#### [OBJECTIVE]
Copy the lines of the material below word for word, from the line containing "coordinates (403, 37)." through the line containing "This screenshot has width=1456, height=817.", with both of those lines included.
---------------
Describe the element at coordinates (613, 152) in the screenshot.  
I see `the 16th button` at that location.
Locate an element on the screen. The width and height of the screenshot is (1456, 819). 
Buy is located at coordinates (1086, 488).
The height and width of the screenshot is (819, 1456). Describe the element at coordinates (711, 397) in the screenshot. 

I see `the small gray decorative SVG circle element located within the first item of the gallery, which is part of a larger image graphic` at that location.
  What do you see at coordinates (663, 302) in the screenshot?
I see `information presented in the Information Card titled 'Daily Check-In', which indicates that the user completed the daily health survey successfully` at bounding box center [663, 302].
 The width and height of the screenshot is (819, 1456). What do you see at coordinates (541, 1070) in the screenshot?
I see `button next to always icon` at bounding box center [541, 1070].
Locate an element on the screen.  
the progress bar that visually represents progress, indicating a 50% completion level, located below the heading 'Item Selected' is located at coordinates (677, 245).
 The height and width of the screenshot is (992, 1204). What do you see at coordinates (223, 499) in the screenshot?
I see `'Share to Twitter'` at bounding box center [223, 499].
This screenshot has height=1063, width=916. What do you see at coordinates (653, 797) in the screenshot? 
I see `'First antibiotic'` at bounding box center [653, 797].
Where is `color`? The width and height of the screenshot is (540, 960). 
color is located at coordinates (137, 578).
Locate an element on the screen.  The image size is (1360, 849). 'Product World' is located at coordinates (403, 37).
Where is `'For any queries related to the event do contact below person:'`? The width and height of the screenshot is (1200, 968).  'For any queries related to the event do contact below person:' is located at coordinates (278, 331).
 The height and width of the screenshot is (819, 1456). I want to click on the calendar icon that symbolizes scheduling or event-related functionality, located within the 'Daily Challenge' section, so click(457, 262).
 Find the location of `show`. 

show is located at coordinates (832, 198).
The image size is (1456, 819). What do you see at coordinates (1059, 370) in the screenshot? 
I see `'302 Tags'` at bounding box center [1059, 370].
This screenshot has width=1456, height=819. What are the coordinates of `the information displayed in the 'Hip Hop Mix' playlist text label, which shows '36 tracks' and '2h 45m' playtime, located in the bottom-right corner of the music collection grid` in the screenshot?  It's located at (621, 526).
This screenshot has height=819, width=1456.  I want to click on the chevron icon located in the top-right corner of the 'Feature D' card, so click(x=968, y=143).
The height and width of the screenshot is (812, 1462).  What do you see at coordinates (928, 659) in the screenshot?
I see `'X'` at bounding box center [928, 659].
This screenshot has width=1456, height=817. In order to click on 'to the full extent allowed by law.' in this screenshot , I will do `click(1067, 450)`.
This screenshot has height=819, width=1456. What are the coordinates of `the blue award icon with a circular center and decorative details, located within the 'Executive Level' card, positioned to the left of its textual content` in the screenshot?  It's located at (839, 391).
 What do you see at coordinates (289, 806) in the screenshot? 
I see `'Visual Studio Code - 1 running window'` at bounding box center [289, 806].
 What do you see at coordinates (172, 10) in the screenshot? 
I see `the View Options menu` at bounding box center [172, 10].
---------------
#### [RESULT]
Locate an element on the screen.  The image size is (1360, 849). 'Product World' is located at coordinates (403, 37).
Where is `'For any queries related to the event do contact below person:'`? The width and height of the screenshot is (1200, 968).  'For any queries related to the event do contact below person:' is located at coordinates (278, 331).
 The height and width of the screenshot is (819, 1456). I want to click on the calendar icon that symbolizes scheduling or event-related functionality, located within the 'Daily Challenge' section, so click(457, 262).
 Find the location of `show`. 

show is located at coordinates (832, 198).
The image size is (1456, 819). What do you see at coordinates (1059, 370) in the screenshot? 
I see `'302 Tags'` at bounding box center [1059, 370].
This screenshot has width=1456, height=819. What are the coordinates of `the information displayed in the 'Hip Hop Mix' playlist text label, which shows '36 tracks' and '2h 45m' playtime, located in the bottom-right corner of the music collection grid` in the screenshot?  It's located at (621, 526).
This screenshot has height=819, width=1456.  I want to click on the chevron icon located in the top-right corner of the 'Feature D' card, so click(x=968, y=143).
The height and width of the screenshot is (812, 1462).  What do you see at coordinates (928, 659) in the screenshot?
I see `'X'` at bounding box center [928, 659].
This screenshot has width=1456, height=817. In order to click on 'to the full extent allowed by law.' in this screenshot , I will do `click(1067, 450)`.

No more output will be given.